[Waverley, Or ’Tis Sixty Years Hence Complete by Sir Walter Scott]@TWC D-Link bookWaverley, Or ’Tis Sixty Years Hence Complete CHAPTER XIV 7/9
Besides, Rose Bradwardine, beautiful and amiable as we have described her, had not precisely the sort of beauty or merit which captivates a romantic imagination in early youth.
She was too frank, too confiding, too kind; amiable qualities, undoubtedly, but destructive of the marvellous, with which a youth of imagination delights to dress the empress of his affections.
Was it possible to bow, to tremble, and to adore, before the timid, yet playful little girl, who now asked Edward to mend her pen, now to construe a stanza in Tasso, and now how to spell a very--very long word in her version of it? All these incidents have their fascination on the mind at a certain period of life, but not when a youth is entering it, and rather looking out for some object whose affection may dignify him in his own eyes than stooping to one who looks up to him for such distinction.

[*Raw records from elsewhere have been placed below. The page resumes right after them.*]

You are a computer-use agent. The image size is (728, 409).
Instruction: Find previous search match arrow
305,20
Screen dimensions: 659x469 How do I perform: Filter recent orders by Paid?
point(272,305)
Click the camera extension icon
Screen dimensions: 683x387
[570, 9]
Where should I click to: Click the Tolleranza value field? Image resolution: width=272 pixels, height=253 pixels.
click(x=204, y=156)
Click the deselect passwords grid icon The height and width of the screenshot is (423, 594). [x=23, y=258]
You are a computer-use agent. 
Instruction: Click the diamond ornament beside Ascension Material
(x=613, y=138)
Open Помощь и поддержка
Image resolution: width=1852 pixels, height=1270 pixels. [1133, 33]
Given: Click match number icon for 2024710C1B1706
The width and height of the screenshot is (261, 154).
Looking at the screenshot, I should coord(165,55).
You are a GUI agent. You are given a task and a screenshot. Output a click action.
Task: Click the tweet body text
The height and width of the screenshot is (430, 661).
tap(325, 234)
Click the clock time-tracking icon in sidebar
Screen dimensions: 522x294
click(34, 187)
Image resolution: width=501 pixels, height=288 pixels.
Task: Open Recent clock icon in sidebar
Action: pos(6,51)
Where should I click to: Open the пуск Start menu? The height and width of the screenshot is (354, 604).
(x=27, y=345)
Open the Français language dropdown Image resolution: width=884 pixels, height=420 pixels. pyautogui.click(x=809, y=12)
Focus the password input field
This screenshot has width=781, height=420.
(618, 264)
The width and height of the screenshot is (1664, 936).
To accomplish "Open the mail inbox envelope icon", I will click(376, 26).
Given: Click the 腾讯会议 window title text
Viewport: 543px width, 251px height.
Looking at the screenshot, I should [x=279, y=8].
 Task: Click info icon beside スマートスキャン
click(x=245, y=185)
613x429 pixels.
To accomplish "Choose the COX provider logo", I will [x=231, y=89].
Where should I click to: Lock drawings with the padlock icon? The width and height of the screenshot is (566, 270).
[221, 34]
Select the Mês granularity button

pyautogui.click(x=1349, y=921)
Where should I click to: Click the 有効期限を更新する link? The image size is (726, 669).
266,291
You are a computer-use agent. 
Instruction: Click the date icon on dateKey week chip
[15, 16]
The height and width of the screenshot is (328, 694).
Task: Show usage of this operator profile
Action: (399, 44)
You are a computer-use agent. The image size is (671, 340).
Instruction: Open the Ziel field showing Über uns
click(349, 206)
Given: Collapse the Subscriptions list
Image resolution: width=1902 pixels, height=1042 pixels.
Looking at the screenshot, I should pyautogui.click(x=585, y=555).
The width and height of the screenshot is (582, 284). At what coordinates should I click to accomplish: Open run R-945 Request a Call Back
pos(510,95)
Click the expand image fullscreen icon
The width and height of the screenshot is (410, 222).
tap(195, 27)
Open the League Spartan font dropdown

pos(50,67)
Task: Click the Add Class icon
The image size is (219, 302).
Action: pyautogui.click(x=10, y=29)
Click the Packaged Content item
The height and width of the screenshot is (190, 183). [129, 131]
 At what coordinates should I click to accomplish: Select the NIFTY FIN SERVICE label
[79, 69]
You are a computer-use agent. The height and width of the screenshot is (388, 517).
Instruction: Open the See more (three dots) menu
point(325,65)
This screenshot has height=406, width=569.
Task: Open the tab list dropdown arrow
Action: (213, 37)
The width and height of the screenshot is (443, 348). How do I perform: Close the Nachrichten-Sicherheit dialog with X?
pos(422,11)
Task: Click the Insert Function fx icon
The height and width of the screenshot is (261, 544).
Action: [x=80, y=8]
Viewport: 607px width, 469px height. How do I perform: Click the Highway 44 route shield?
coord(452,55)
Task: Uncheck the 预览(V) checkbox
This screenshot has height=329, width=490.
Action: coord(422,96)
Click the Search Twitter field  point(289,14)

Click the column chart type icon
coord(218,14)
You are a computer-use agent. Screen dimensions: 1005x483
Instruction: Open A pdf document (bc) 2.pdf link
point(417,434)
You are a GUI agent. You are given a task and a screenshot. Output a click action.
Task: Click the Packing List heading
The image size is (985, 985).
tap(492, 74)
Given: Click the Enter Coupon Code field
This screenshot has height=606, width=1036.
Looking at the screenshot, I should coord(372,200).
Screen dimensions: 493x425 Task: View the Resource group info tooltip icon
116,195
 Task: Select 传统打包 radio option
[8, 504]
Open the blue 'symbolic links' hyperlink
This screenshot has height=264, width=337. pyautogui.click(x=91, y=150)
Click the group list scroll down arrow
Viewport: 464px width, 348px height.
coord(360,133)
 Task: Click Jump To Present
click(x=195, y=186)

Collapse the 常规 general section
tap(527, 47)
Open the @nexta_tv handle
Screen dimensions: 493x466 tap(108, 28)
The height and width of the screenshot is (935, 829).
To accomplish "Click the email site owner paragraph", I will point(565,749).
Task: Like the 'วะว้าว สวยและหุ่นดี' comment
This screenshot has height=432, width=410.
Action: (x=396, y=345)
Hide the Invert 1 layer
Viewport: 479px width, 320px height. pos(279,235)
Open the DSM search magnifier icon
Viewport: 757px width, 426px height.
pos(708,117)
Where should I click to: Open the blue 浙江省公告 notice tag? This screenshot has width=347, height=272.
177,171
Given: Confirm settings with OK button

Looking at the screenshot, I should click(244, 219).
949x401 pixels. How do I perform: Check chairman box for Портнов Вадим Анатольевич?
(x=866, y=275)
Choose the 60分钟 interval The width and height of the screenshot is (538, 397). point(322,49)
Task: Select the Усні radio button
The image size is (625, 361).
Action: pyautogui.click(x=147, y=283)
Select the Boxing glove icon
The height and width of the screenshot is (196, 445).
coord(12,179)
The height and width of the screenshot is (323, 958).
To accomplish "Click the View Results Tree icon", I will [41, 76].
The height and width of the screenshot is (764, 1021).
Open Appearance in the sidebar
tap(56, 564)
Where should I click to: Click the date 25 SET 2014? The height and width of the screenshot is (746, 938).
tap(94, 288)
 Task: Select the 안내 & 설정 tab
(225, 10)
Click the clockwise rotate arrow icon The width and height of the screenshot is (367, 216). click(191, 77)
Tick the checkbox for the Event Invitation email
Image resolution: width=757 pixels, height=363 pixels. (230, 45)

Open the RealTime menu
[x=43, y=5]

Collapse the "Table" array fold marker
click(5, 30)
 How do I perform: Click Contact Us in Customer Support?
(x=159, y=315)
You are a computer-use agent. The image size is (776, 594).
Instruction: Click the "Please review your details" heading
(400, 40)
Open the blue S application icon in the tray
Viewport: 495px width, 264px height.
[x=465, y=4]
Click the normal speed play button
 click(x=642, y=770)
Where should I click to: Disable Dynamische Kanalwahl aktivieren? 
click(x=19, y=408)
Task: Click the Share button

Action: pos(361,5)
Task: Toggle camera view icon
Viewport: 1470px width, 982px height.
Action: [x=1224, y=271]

Hence, though there can be no rule in so capricious a passion, early love is frequently ambitious in choosing its object; or, which comes to the same, selects her (as in the case of Saint Cecilia aforesaid) from a situation that gives fair scope for le beau ideal, which the reality of intimate and familiar life rather tends to limit and impair.
I knew a very accomplished and sensible young man cured of a violent passion for a pretty woman, whose talents were not equal to her face and figure, by being permitted to bear her company for a whole afternoon.